Source data

★ ★ ★

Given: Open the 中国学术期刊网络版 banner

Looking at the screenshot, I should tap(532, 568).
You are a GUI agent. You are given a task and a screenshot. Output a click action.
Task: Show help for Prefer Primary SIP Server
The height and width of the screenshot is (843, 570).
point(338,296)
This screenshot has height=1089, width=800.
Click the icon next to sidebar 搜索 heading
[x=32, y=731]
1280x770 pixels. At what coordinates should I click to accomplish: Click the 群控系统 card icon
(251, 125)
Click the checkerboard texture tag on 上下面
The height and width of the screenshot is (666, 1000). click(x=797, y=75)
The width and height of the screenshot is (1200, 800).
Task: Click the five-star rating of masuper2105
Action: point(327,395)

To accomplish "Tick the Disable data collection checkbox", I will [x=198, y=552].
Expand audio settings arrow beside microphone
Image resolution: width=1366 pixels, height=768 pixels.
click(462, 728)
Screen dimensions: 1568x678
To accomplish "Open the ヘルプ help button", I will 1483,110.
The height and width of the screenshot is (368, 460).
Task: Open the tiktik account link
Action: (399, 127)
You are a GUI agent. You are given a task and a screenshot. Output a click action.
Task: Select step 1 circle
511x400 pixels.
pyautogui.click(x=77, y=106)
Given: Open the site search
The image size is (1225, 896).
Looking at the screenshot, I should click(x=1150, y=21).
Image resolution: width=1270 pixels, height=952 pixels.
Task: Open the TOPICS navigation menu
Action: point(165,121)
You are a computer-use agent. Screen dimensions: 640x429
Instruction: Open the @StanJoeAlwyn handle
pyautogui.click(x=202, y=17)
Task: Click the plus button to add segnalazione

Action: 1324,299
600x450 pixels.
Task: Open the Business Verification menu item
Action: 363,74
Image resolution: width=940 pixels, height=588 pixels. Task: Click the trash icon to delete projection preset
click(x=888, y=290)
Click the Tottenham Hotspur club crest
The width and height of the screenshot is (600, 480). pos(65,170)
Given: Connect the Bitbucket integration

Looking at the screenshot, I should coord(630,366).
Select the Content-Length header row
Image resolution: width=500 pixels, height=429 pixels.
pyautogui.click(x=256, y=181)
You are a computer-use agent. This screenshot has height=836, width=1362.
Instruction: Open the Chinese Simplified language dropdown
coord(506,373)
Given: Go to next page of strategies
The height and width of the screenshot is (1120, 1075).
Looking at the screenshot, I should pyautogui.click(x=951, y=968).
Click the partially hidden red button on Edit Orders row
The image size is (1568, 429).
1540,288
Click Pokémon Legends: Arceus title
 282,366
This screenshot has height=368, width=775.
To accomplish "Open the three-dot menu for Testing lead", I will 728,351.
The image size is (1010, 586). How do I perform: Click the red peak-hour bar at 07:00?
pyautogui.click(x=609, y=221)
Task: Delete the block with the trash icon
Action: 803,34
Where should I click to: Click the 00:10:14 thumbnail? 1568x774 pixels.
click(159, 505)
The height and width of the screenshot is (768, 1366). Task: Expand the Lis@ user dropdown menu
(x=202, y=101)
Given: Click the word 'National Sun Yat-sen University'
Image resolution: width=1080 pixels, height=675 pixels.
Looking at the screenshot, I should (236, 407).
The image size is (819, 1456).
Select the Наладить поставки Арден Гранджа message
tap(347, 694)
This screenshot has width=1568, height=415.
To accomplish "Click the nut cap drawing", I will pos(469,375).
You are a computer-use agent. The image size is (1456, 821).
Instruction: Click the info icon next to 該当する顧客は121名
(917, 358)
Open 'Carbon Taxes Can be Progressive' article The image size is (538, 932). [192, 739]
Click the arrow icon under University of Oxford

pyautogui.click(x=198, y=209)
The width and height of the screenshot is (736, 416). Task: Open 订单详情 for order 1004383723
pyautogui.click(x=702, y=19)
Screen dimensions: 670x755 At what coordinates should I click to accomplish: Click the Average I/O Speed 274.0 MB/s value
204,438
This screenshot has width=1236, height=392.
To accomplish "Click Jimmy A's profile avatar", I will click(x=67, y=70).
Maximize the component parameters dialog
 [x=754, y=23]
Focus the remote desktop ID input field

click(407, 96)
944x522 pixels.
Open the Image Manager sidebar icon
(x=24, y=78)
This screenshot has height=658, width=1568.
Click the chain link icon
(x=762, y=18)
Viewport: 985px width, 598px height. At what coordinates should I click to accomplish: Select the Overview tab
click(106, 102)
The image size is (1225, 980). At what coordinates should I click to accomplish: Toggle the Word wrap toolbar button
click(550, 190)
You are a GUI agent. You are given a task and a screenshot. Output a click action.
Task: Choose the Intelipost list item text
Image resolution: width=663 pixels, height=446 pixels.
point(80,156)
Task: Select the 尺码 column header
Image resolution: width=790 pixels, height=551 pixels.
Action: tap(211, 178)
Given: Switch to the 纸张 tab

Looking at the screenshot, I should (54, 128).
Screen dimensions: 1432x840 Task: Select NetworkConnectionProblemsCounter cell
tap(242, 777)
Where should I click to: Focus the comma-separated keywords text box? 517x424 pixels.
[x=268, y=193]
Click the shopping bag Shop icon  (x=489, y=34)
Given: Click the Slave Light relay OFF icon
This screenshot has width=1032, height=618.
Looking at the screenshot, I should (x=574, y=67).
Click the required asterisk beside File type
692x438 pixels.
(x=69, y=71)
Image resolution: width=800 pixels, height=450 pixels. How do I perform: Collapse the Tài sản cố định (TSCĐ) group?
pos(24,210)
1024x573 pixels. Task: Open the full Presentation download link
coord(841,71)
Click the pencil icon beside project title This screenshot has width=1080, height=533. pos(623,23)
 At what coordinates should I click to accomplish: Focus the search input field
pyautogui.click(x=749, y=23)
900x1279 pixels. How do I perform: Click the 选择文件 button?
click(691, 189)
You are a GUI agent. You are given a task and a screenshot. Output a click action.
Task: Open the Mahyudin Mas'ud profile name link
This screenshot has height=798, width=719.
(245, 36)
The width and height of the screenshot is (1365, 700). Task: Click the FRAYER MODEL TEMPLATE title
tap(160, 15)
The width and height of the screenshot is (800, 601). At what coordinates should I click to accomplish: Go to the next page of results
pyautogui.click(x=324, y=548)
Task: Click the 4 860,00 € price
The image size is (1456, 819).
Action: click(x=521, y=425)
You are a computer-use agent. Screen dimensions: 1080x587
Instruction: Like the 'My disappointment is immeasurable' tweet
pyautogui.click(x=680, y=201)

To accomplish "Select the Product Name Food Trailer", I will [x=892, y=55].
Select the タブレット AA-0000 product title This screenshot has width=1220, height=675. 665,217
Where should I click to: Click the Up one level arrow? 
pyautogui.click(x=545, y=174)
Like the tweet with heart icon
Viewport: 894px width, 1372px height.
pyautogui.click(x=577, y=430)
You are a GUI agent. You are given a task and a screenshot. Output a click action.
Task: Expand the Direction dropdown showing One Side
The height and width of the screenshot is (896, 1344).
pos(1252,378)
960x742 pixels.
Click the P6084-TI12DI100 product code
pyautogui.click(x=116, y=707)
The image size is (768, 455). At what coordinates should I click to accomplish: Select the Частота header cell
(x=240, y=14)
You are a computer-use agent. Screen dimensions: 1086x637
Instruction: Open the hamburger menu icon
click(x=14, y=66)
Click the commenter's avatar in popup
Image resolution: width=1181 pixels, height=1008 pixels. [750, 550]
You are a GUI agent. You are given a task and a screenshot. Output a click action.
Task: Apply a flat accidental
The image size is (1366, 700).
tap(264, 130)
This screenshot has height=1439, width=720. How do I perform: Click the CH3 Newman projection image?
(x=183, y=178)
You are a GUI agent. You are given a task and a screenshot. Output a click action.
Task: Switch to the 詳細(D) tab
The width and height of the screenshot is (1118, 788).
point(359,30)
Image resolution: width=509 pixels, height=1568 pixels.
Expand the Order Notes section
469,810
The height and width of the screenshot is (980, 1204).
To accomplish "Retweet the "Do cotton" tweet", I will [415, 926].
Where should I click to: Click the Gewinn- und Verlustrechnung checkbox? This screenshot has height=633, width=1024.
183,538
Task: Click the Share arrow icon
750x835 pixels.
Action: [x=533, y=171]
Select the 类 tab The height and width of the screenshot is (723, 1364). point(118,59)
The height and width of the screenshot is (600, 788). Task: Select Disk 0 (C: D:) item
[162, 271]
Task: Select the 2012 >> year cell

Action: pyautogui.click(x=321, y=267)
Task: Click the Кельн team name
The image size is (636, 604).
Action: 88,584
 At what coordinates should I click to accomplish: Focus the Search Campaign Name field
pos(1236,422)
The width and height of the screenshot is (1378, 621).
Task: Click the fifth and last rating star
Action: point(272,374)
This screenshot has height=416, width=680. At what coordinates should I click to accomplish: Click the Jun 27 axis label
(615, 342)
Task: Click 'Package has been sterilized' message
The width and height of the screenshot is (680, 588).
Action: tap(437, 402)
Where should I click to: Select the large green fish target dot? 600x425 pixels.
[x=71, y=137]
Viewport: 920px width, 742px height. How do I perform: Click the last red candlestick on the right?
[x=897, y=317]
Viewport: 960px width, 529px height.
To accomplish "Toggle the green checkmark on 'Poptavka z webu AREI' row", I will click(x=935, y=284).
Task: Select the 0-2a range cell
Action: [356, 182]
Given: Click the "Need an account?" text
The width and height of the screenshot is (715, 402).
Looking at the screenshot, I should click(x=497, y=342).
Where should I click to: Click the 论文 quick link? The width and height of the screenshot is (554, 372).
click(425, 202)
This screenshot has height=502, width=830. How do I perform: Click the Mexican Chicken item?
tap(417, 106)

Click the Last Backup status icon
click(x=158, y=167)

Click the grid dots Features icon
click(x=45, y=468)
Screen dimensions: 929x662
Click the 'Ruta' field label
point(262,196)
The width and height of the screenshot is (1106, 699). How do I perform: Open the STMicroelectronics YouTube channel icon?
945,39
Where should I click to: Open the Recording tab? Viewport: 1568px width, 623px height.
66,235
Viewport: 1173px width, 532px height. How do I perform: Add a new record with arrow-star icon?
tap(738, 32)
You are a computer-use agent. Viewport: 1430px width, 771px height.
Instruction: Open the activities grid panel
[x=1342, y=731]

★ ★ ★

**Required action:**
The lines from the beginning of the records through the line containing "You are a computer-use agent. This" should be reproduced exactly. Include nothing else.

**Reply to the task:**
Given: Open the 中国学术期刊网络版 banner

Looking at the screenshot, I should tap(532, 568).
You are a GUI agent. You are given a task and a screenshot. Output a click action.
Task: Show help for Prefer Primary SIP Server
The height and width of the screenshot is (843, 570).
point(338,296)
This screenshot has height=1089, width=800.
Click the icon next to sidebar 搜索 heading
[x=32, y=731]
1280x770 pixels. At what coordinates should I click to accomplish: Click the 群控系统 card icon
(251, 125)
Click the checkerboard texture tag on 上下面
The height and width of the screenshot is (666, 1000). click(x=797, y=75)
The width and height of the screenshot is (1200, 800).
Task: Click the five-star rating of masuper2105
Action: point(327,395)

To accomplish "Tick the Disable data collection checkbox", I will [x=198, y=552].
Expand audio settings arrow beside microphone
Image resolution: width=1366 pixels, height=768 pixels.
click(462, 728)
Screen dimensions: 1568x678
To accomplish "Open the ヘルプ help button", I will 1483,110.
The height and width of the screenshot is (368, 460).
Task: Open the tiktik account link
Action: (399, 127)
You are a GUI agent. You are given a task and a screenshot. Output a click action.
Task: Select step 1 circle
511x400 pixels.
pyautogui.click(x=77, y=106)
Given: Open the site search
The image size is (1225, 896).
Looking at the screenshot, I should click(x=1150, y=21).
Image resolution: width=1270 pixels, height=952 pixels.
Task: Open the TOPICS navigation menu
Action: point(165,121)
You are a computer-use agent. Screen dimensions: 640x429
Instruction: Open the @StanJoeAlwyn handle
pyautogui.click(x=202, y=17)
Task: Click the plus button to add segnalazione

Action: 1324,299
600x450 pixels.
Task: Open the Business Verification menu item
Action: 363,74
Image resolution: width=940 pixels, height=588 pixels. Task: Click the trash icon to delete projection preset
click(x=888, y=290)
Click the Tottenham Hotspur club crest
The width and height of the screenshot is (600, 480). pos(65,170)
Given: Connect the Bitbucket integration

Looking at the screenshot, I should coord(630,366).
Select the Content-Length header row
Image resolution: width=500 pixels, height=429 pixels.
pyautogui.click(x=256, y=181)
You are a computer-use agent. This screenshot has height=836, width=1362.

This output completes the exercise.